Loss of vitality. Loss of stamina. Not to mention energy energy. As well as options. And of time itself. My preoccupations with age, with time’s passing, with my own passing. It seems that I have to sink into all this before sheer buoyancy boosts me out of it.
Out of it, that is the very essence of so-called jet lag. Actually, I question the concept. I am not lagging behind any jet. I am not lagging behind any thing. It’s just like the French guys say, I am crevé. A nuanced difference? No. The difference between a business person’s perspective – and my own. My performance is not “lagging.” Nor am I laggardly in relation to some metric. There is no lag between me and anything else or anyone else. But there is a gap. Jet gap, let us call it. I would almost say that part of my memory has been deleted.
But since I am trying to track this down, get to the essence – and for once, I’m not terribly concerned about getting things done – what is to be said? That I have been wrenched. Out of time, out of space, and no wonder I am out of it.
And even that isn’t true. I am into it, something different. And at times it feels sad and disappointing, and at other times it simply seems empty, a terrain without life.
While, actually, life is abounding. Married life, to be specific.

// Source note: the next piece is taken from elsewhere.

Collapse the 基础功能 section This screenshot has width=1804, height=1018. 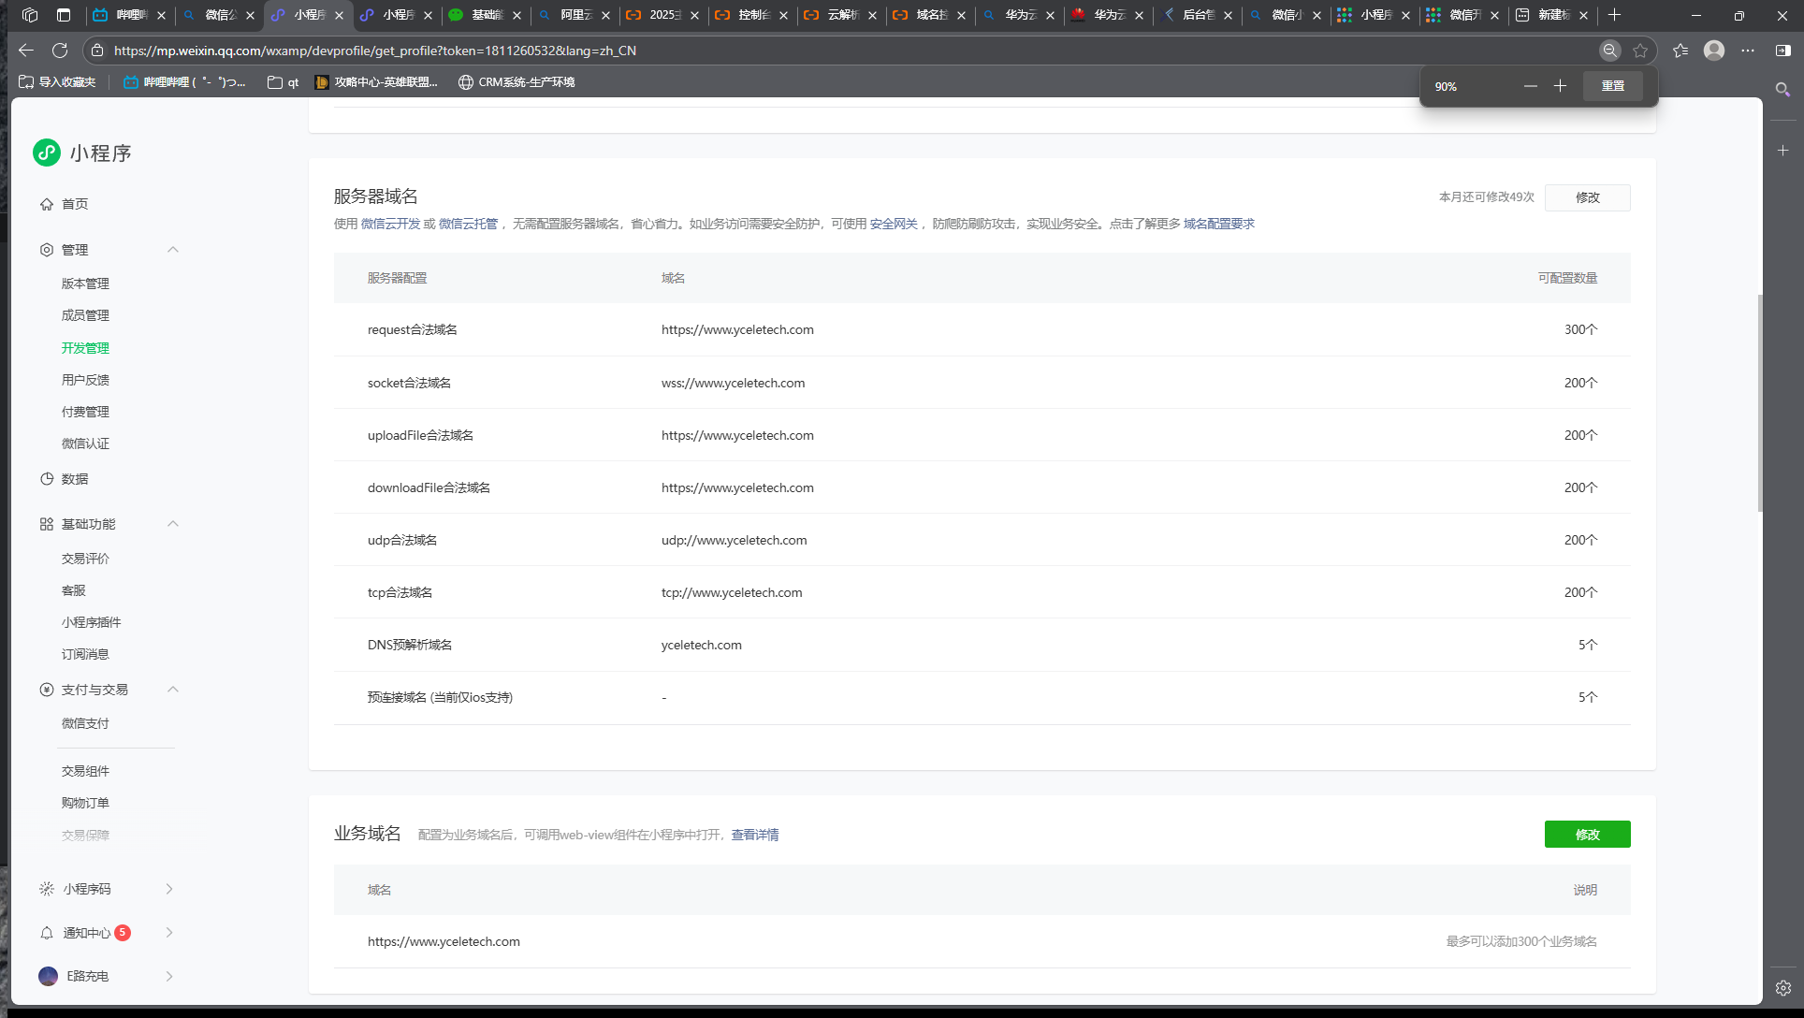pyautogui.click(x=173, y=524)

Such a strange summer. I spent the first couple of months drowning in details, facing an hour-by-hour treadmill of practicalities. Apartments to remodel, contractors to deal with, all this accounting for an enormous amount of brain space given over to tile samples, color swatches, plumbing fixture choices, lighting decisions…mixed with the strange reality of contractors and their world. Or worlds. The good one, the only one who in the end proved reliable, being very much a sometime thing, as Ira Gershwin would put it. His whereabouts much of the time being extremely mysterious. Although in this account I have jumped over the sleeplessness-inducing contractor number two, whose mistakes and incomplete work are still being rectified. Which doesn’t include the architects and their deadlines, the lawyers and theirs, and so on. Right up until the wedding planning – if it can be called that – got underway.
And if three weeks in London and Wales didn’t provide enough contrast, the shift in continent and time zone did the rest. And, yes, doubtless my circadian rhythms are all syncopated or contrapuntal or something. Whatever. The human body is simply not made to jump about the planet. Days last 24 hours. When the sun goes down, it’s dark. This is our natural condition. The body isn’t equipped for anything else. So in my late 60s, the essence of trip exhaustion has finally hit me. It’s more about mood, change in lives, even loss. But not lag. Nothing is falling behind in the great race of life.
For it was a race, everything leading up to my wedding, and departure. Now it’s a pleasant change to be taking time. Time taking over, as it were, while the body heals from its intercontinental insult. Avery, once my seven-year-old garden assistant, is now my 11-year-old garden assistant. This reality just popped into my life. Lorna, captain of Team Filipina, is currently away. Things need to be watered, not to mention fertilized, foliage tied down, weeds slaughtered. And so it reappeared, garden help in the form of Avery. Now on the cusp of adolescence and into five dollars an hour. Which, I realize, is also a sometime thing. Soon Avery will be “too old” for this sort of thing. And then he will really be too long. And I will be too old to care. So there’s this, now, a perspective I can barely muster. But, thanks to Jane, it is getting easier.
Not that this moment isn’t connected to all the others. Which is why I go out of my way to praise Avery, to tell him he’s doing a great job. Which he is. He even found the plant ties buried in my pantry. Everything is buried in my pantry these days. We had some “work” done on the kitchen while away. Which only added to the pre-trip frenzy. Specifying countertops, looking at plans, new cabinets, sinks, microwaves, more cabinets. Castanets probably too. Certainly one could hear them in the background. Frenzied, that was the tone. But the work is over. And now there’s the new work, living with disruption. For I can’t find anything. Although while Avery was sorting through the pantry’s stock of fertilizer and snail killer, damned if we didn’t come across the sugar. Which was right next to the salt. On a shelf full of hardware.
The new kitchen. With many accessible touches. And an infinitely more eye pleasing look. With drawers that actually work. And veneer that isn’t peeling off and splintering into the 1950s, when it was installed. Time does march on. And, yes, I do lag behind. And is going to be more of this, for there is a house just over the horizon. It seems frustratingly distant, this house in San Francisco’s Glen Park, but it will happen. And there will be more chaos. The move, the throwing away of 20 years of apartment life. If I get there. Wherever “there” is. Yes, I probably will. Though I might not. Meanwhile there is here. Which has one salient and overwhelming fact on its side. You can’t lag behind “here.”